Adding a custom Sink
to handle the IO would probably be the clean choice.
As a workaround, I tried connecting to a Bigtable (same project) in a simple DoFn
. Opening the connection and table in the startBundle
step and closing them in finishBundle
.
Moreover, I added the bigtable-hbase jar (0.1.5)
to the classpath and a modified version of hbase-site.xml
to the resource folder which gets picked up.
When running in the cloud, I get a NPN/ALPN extensions not installed
exception.
When running locally, I get an exception stating that ComputeEngineCredentials cannot find the metadata server.
despite having set the GOOGLE_APPLICATION_CREDENTIALS
to the generated json key file.
Any help would be greatly appreciated.
Cloud BigTable requires the NPN/ALPN networking jar. This is currently not installed on the Dataflow workers. So accessing Cloud BigTable directly from a ParDo won't work.

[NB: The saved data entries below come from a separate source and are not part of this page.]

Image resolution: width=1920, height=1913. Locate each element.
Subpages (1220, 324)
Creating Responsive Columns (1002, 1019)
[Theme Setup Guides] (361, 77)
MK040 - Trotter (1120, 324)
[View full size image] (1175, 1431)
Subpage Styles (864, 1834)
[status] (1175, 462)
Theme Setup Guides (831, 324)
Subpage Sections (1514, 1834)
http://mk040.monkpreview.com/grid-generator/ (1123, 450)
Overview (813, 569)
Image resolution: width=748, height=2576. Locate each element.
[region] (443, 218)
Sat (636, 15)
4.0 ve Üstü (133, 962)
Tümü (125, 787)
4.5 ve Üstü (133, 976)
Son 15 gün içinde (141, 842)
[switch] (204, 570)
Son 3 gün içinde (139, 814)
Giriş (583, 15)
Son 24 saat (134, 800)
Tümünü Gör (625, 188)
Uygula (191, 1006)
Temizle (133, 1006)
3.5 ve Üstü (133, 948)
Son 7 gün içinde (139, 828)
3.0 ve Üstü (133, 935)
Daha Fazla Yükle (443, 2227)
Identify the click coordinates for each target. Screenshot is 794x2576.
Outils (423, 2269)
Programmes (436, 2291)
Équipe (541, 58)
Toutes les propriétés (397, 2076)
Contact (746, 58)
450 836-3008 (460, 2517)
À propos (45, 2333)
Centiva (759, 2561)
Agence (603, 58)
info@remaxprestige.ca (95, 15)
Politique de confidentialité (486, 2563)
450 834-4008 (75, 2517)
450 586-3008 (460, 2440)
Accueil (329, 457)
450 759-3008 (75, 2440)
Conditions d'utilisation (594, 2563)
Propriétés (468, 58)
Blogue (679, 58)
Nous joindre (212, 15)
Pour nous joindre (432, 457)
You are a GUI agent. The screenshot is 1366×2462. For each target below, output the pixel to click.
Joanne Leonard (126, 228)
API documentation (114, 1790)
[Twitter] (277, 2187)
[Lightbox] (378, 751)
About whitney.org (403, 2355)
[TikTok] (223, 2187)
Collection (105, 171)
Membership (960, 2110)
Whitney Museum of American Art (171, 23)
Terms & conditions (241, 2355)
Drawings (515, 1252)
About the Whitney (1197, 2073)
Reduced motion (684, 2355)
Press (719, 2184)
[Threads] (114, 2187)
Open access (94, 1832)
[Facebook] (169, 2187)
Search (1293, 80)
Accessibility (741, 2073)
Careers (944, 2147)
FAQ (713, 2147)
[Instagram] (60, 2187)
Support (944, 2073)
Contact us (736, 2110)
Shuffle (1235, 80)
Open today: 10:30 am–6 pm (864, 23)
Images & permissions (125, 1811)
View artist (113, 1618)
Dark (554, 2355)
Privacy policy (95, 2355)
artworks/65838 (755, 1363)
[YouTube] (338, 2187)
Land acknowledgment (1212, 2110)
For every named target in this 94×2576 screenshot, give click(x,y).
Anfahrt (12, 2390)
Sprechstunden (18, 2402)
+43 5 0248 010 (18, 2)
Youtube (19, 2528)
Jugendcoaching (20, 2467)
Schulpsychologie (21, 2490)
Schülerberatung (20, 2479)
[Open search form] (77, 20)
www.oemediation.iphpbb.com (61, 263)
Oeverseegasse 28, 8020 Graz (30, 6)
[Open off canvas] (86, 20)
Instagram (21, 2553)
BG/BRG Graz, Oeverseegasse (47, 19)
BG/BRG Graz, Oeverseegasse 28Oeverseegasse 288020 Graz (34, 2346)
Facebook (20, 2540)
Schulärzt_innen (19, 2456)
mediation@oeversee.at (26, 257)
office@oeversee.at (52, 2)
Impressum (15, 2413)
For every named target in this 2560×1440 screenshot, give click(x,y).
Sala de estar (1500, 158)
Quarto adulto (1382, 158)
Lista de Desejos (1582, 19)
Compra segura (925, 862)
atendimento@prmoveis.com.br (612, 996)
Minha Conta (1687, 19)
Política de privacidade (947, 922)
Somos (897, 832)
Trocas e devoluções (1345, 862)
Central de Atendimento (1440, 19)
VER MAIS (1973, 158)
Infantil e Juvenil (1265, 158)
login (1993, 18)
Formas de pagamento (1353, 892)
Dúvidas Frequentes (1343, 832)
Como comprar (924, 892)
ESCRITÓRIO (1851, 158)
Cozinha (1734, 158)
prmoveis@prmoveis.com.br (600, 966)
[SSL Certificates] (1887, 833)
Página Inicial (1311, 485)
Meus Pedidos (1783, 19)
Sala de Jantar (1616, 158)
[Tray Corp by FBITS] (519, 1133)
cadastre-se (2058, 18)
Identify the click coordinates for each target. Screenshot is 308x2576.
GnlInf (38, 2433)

One possible work around is to use the HBase REST API to setup a REST server to access Cloud Bigtable on a VM outside of Dataflow. These instructions might help.
You could then issue REST requests to this REST server. This could be somewhat complicated if your sending a lot of requests (i.e. processing large amounts of data and need to set up multiple instances of your REST server and load balance across them).